__Supplied entries__.
* * * * * * *

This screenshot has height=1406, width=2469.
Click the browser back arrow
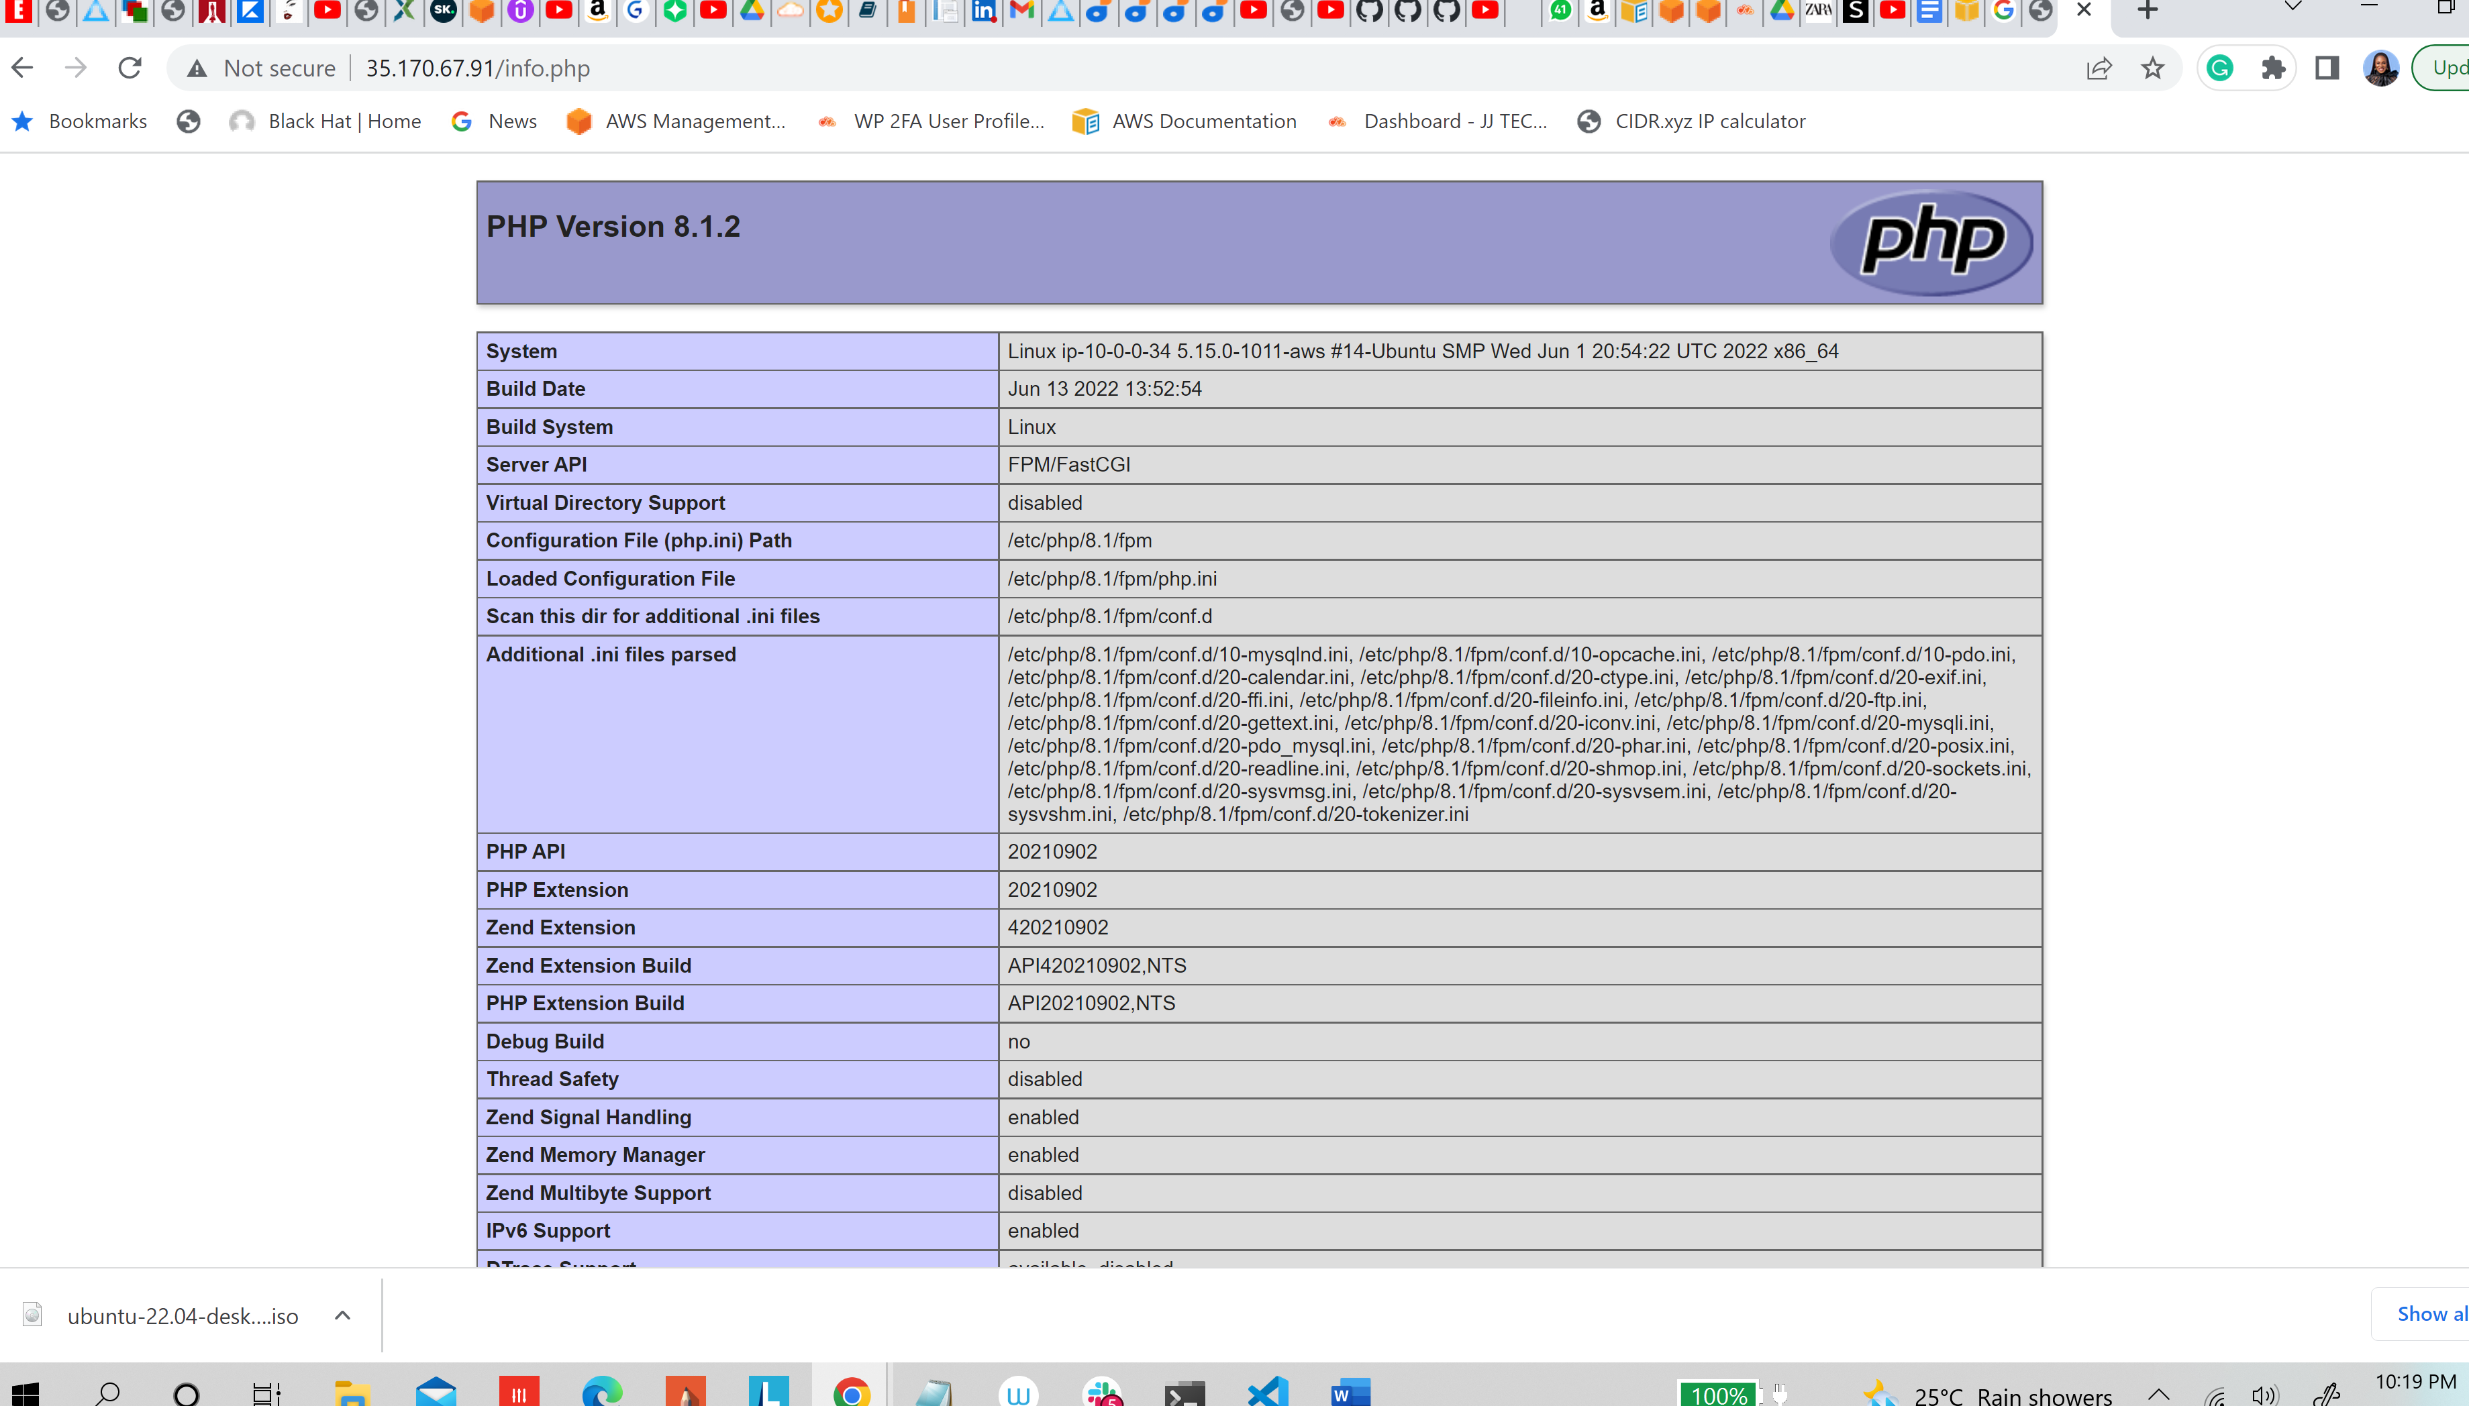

* * * * * * *

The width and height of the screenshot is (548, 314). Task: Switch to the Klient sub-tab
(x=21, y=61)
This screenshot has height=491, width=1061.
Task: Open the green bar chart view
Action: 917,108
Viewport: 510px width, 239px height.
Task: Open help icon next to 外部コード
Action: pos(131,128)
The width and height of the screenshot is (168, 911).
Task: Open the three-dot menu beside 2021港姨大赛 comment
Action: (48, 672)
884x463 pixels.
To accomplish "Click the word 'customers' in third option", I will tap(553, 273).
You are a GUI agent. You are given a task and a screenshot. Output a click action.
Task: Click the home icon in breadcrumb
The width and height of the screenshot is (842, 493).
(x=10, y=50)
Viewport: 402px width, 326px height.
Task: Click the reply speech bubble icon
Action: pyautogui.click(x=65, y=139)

* * * * * * *

__Work to complete__. Reproduce the stretch of items from the line containing "This screenshot has height=1406, width=2469." through the line containing "Click the browser back arrow", with both of those lines included.

__Task output__.
This screenshot has height=1406, width=2469.
Click the browser back arrow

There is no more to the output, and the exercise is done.